§ TESTO FORNITO:

Agnello sacrificale per tutti? Bar e ristoranti ancora senza ristori. 3-4mila euro come mancia dei poveri

“Bar, pub, ristoranti e le altre attività del food sono al limite: senza ristori immediati, e ben più consistenti di quelli ricevuti fino ad ora, migliaia di imprese falliranno. Già questo gennaio, molte non hanno riaperto perché prive della liquidità necessaria”. Così Giancarlo Banchieri, presidente di Fiepet Confesercenti in una nota. “L’emergenza economica del settore – prosegue – è già insostenibile. Prolungare ancora le restrizioni e introdurne di nuove vuol dire dare il colpo di grazia alle imprese. Nonostante non fosse sufficiente a recuperare quanto perso con le restrizioni, in questi mesi l’asporto ha permesso a molte attività di galleggiare. Oltre a quello economico, il divieto di asporto rischia anche di avere un impatto psicologico sugli imprenditori, che si vedono privati di quel poco di lavoro che era rimasto loro senza compensazioni. Pure lavorando nel rispetto di tutte le regole di sicurezza, bar e ristoranti vengono di fatto accusati, senza evidenze oggettive, di essere attività a rischio”.

Record di dati:
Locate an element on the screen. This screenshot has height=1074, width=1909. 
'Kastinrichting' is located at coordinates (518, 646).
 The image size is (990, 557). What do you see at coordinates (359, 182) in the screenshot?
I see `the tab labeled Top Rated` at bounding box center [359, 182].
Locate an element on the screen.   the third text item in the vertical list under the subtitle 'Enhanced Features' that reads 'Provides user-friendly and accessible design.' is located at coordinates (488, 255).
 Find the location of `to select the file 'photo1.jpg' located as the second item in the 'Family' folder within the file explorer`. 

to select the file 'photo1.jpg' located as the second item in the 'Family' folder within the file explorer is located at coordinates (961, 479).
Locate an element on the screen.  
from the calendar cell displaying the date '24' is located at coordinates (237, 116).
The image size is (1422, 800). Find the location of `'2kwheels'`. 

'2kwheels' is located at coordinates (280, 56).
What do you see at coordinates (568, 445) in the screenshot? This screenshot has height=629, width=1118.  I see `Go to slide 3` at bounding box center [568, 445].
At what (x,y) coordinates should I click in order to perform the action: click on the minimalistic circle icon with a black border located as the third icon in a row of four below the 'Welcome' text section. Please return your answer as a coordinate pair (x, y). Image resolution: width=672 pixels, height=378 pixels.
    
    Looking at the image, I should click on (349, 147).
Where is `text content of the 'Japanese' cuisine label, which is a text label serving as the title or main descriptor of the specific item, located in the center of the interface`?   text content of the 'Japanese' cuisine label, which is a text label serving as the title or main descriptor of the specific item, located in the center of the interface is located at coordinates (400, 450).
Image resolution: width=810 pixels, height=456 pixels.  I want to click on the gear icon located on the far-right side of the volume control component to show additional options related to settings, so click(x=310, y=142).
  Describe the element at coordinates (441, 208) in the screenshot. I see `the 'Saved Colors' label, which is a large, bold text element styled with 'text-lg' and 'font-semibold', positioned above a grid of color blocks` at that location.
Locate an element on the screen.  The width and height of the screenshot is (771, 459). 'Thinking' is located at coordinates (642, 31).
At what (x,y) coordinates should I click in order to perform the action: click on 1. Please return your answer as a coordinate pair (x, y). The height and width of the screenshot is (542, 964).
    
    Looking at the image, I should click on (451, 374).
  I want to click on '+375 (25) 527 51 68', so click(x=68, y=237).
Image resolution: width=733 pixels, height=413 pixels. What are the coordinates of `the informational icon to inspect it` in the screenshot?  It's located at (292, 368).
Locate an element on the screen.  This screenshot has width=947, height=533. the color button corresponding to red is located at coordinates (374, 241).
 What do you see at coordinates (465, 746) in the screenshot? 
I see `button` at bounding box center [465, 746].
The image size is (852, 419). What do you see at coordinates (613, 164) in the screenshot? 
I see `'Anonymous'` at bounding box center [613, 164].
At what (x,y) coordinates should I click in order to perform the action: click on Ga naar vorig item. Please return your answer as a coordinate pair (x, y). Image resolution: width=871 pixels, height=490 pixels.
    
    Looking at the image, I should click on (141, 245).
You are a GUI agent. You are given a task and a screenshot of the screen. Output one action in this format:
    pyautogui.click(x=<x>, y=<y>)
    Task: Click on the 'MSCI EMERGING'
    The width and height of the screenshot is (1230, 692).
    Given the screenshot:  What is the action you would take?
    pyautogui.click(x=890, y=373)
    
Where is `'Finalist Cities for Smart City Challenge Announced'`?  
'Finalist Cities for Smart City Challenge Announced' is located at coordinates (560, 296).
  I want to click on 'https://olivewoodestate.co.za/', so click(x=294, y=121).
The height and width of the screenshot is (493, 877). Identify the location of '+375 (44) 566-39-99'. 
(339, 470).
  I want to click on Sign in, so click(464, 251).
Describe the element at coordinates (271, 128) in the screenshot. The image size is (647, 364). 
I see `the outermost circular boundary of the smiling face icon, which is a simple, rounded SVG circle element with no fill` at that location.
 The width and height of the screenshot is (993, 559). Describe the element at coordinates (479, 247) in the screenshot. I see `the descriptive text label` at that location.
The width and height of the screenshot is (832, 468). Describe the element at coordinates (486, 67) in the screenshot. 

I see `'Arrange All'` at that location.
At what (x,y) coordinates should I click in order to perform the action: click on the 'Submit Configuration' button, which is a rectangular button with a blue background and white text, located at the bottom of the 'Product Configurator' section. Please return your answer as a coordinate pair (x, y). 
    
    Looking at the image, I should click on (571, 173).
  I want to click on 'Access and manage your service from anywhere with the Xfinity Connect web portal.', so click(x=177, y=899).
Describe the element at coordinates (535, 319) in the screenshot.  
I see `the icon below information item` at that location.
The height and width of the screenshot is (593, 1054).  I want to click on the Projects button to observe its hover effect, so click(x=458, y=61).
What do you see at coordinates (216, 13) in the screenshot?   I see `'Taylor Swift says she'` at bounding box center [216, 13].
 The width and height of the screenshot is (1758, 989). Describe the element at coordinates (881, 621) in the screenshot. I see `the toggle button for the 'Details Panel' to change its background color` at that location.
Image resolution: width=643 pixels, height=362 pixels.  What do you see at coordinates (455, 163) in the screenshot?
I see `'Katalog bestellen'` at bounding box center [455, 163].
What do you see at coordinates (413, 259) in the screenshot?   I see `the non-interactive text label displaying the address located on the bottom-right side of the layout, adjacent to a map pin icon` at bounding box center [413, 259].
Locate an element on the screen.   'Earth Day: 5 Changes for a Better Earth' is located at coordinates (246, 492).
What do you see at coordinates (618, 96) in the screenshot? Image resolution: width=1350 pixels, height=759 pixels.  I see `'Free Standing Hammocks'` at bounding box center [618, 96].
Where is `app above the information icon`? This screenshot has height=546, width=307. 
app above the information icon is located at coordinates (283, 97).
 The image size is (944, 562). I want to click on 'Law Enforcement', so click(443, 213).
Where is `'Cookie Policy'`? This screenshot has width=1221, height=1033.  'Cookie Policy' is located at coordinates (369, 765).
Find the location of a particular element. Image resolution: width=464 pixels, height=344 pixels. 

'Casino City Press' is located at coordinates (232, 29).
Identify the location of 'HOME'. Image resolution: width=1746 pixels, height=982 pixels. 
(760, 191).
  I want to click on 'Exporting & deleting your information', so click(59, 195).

§ ELENCO DEI COMPITI:
#1 Riassumi in due frasi il testo sui ristori a bar e ristoranti.
#2 Nel testo sui ristori a bar e ristoranti, quale carica ricopre Giancarlo Banchieri?
#3 Scrivi il seguito del testo sui ristori a bar e ristoranti, partendo dopo l'ultima frase riportata.
Il materiale proviene da un'altra fonte.

§ RISULTATI ATTESI:
#1 Giancarlo Banchieri, presidente di Fiepet Confesercenti, avverte che bar, pub e ristoranti sono al limite e che, senza ristori immediati e più consistenti, migliaia di imprese falliranno, mentre già a gennaio molte non hanno riaperto per mancanza di liquidità. Secondo lui prolungare le restrizioni e vietare l'asporto, che aveva permesso a molte attività di galleggiare, significherebbe dare il colpo di grazia a un settore accusato, senza evidenze oggettive, di essere a rischio.

#2 È presidente di Fiepet Confesercenti.

#3
“Quello che appare evidente – continua Banchieri – è che si sia scelto di sacrificare il settore per il bene comune e per garantire la salute e la sicurezza di tutti. Una piccola parte del Paese si sta facendo carico di una grande parte del peso economico di questa pandemia. Una scelta per la salute che, però, non è stata sostenuta da una politica di sostegno alle imprese sufficiente. Adesso bisogna cambiare tutto, perché moltissime attività sono vicine a superare il punto di non ritorno. Servono ristori adeguati: 3 o 4mila euro ad impresa – per giunta erogati con grande ritardo – non possono bastare. Se bar e ristoranti vanno chiusi per il bene di tutti, lo Stato garantisca sostegni consistenti ad imprenditori e lavoratori e si faccia carico delle spese fisse, dalle bollette alle utenze”.